Portrait of Anita De La Feria, "The Spanish Dancer"

Details
Portrait of Anita De La Feria, "The Spanish Dancer"

signed and dated 'Boldini/1900' lower left--oil on canvas
80½ x 47½in. (204.5 x 120.6cm.)
Provenance
Sold by the artist to Baron Maurice de Rothschild

Lot Essay

This previously unrecorded work is one of a series of portraits by the artist of the Spanish dancer, Anita de la Feria, painted in Paris in 1900. Boldini had visited Spain in 1877, but the choice of subject may have derived from the influence of John Singer Sargent. The two artists were friends and Sargent let him his studio on the Boulevard Berthier in 1886. Through this association, Boldini would have been aware of El Jaleo (Isabella Stewart Gardner Museum, Boston), exhibited in the Salon in 1882. In the summer of 1887, he paid a short visit to St. Sebastiano, particularly enjoying the prowess of the bullfighters, Lagartijo and Frascuelo. The following year, the Universal Exhibition in Barcelona introduced the revolutionary new movement, el modernismo, otherwise called the the aesthetic style. In Paris, Carolina Otéro had introduced a Spanish flavor to Cafe Society and this tradition was continued by the dancers La Tortajada and Anita de la Feria in the last decade of the century.
Dario Cecchi writes, "...but they loosely interpreted the dance, which had nothing to do with Spain except for the castanets and the swirling of full, multicolored skirts."

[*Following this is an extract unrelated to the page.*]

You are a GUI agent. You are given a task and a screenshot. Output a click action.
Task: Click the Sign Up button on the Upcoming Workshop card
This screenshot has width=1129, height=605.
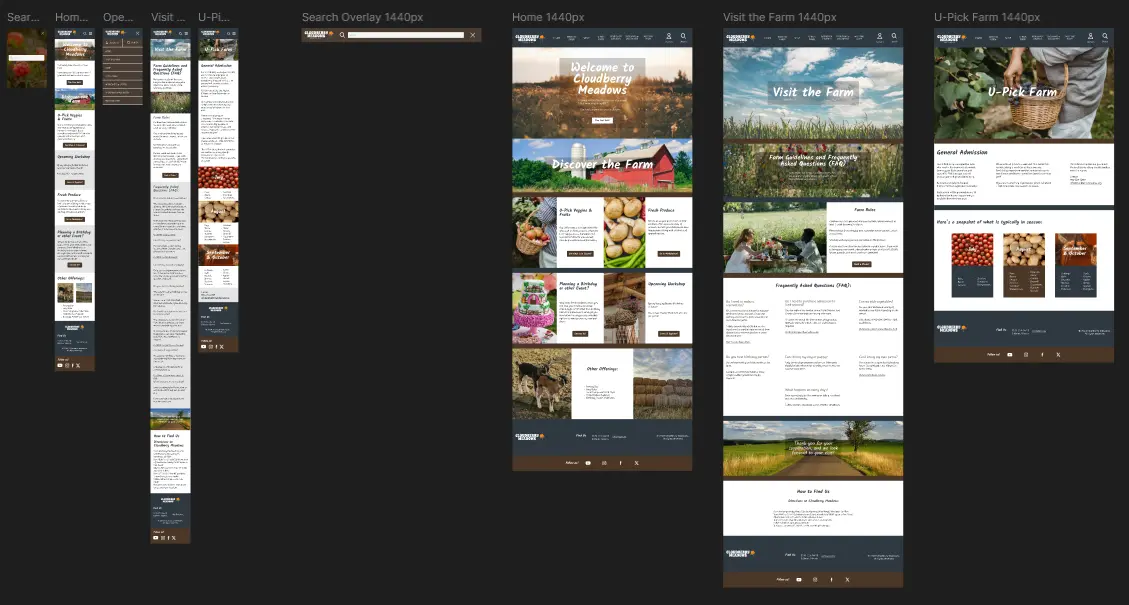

Of the three principle portraits in the series (both in Private Collections, Milan), one is on a smaller scale, while the other has been reduced to include only the head of the dancer. In the first portrait, she seems surprised by a hat which has been thrown at her feet, and in the second (although wearing a different shawl), she uses it as a prop for her dance. In our version, which is closely related to the second, she has turned from her left towards us, keeping the same background with its vigorous brushwork to suggest the excitement of the dance.

Baron Maurice De Rothschild was later to acquire the small full-length version (loc. cit) from Wildenstein and Co. in New York. Both works were confiscated by the Nazis, with the Baron only being able to recover our work, as Count Ribbentrop had made a gift of the smaller picture to his fascist colleague, Galeazzo Ciano.